**EXCERPTED TEXT:**

My two birthdays
As you read this, assuming it is still Monday, I'll be enjoying the time-honoured expat tradition of having two birthdays.
It'll be October 14 in New Zealand, my actual birthday, but Sunday the 13th here in America. I'm going to act like it is actually my birthday anyway, because it is Sunday and on Sunday fun, indulgent, birthday-like things can happen, whereas Mondays are given over mostly to dull, morose, Monday-like activities.
It's great, the two birthday thing. Forty-eight hours of Facebook wellwishes. Two days of "oh, I guess I'll treat myself, it is my birthday"-type thinking.
I'm 29 on the nose, today. This will be the last birthday I will celebrate as a 20-something. This is OK. I'm not overly sentimental on birthdays. They're actually kind of nice when you can look back on years well spent, right?
I've now spent six of the 10 birthdays I celebrated in my 20s in America. I haven't marked the turning of the years in New Zealand since I was 25. Then I threw back some drinks at the San Francisco Bath House and had dinner with friends at Café Istanbul, where I used to go all the time but just now had to use Google to recall the name of.
That feels like a while ago. I guess. As I have progressed to be adult, but not ancient, it's a small joy of any birthday to sit back and think about how things that don't feel like they happened so long ago, actually happened some time ago.
In the past few days I've kept coming back to the six out of 10 birthdays thing. It's a figure that gives sense to how my 20s have slowly been given over to American life.
Time in itself is a funny thing when viewed in larger stretches. I see it as this, I grasp for significance and what matters in the moment, but you never really know in the greater scheme of things what's going to change your life. It's odd how so much of what comes to dominate the passing of time and all these birthdays is... chance.
Meeting one person in my life set everything on a whole new geographic course.
I met LP almost 10 years ago in San Diego. When prone to wistfulness on occasions like birthdays, I think of how easily we might have not met.
All these tiny things had to add up.

**SUPPLIED MATERIAL:**
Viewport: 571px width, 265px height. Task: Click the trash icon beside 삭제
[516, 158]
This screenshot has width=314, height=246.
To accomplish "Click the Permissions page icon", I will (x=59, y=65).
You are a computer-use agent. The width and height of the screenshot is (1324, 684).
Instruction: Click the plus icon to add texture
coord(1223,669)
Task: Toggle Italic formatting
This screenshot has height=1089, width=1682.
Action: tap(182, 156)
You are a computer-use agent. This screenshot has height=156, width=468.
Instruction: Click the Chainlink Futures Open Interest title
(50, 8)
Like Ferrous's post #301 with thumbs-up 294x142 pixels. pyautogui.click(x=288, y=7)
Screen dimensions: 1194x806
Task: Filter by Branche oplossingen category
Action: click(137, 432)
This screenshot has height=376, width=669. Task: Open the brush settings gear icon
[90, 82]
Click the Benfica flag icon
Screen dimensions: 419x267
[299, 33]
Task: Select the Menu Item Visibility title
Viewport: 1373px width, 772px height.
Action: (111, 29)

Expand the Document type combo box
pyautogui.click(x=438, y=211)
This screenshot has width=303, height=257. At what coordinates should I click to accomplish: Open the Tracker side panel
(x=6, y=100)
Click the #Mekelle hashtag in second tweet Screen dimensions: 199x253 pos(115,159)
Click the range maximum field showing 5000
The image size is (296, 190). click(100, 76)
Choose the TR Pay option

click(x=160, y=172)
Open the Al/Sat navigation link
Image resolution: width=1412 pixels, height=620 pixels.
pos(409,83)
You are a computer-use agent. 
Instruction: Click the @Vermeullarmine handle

**SET TASKS:**
(a) Write out a passage of the two-birthdays essay word for word, beginning at the words "I met LP almost" and stopping after "had to add up.".
(b) According to the two-birthdays essay, in which city did the writer first meet LP?
(c) Continue the two-birthdays essay, picking up after its final sentence.

**THE ANSWERS:**
(a)
I met LP almost 10 years ago in San Diego. When prone to wistfulness on occasions like birthdays, I think of how easily we might have not met.
All these tiny things had to add up.

(b) San Diego.

(c)
I had to want to come to America. Which I did, for arbitrary reasons like it seemed cool and my university offered exchanges there. I had to choose the University of California (it was first in my listed top three, over universities in Texas and New York) and then get assigned to my third choice from within that network (I listed Berkeley and Los Angeles as my top preferences).
My exchange coordinator then had to lose my paperwork for the international student hall of residence at UC San Diego and I had to go on a waitlist for university accommodation (all the while house-hunting like a madman as a 19-year-old in a strange city).
I had to get picked up off that waiting list for accommodation and get placed in an apartment with someone who was friends with LP and then cross paths with her on one seemingly inconsequential, but in retrospect fateful, evening.
It was almost three years until things became serious, but from the notion to spend one birthday abroad has come five more abroad, and (I hope) many more after this.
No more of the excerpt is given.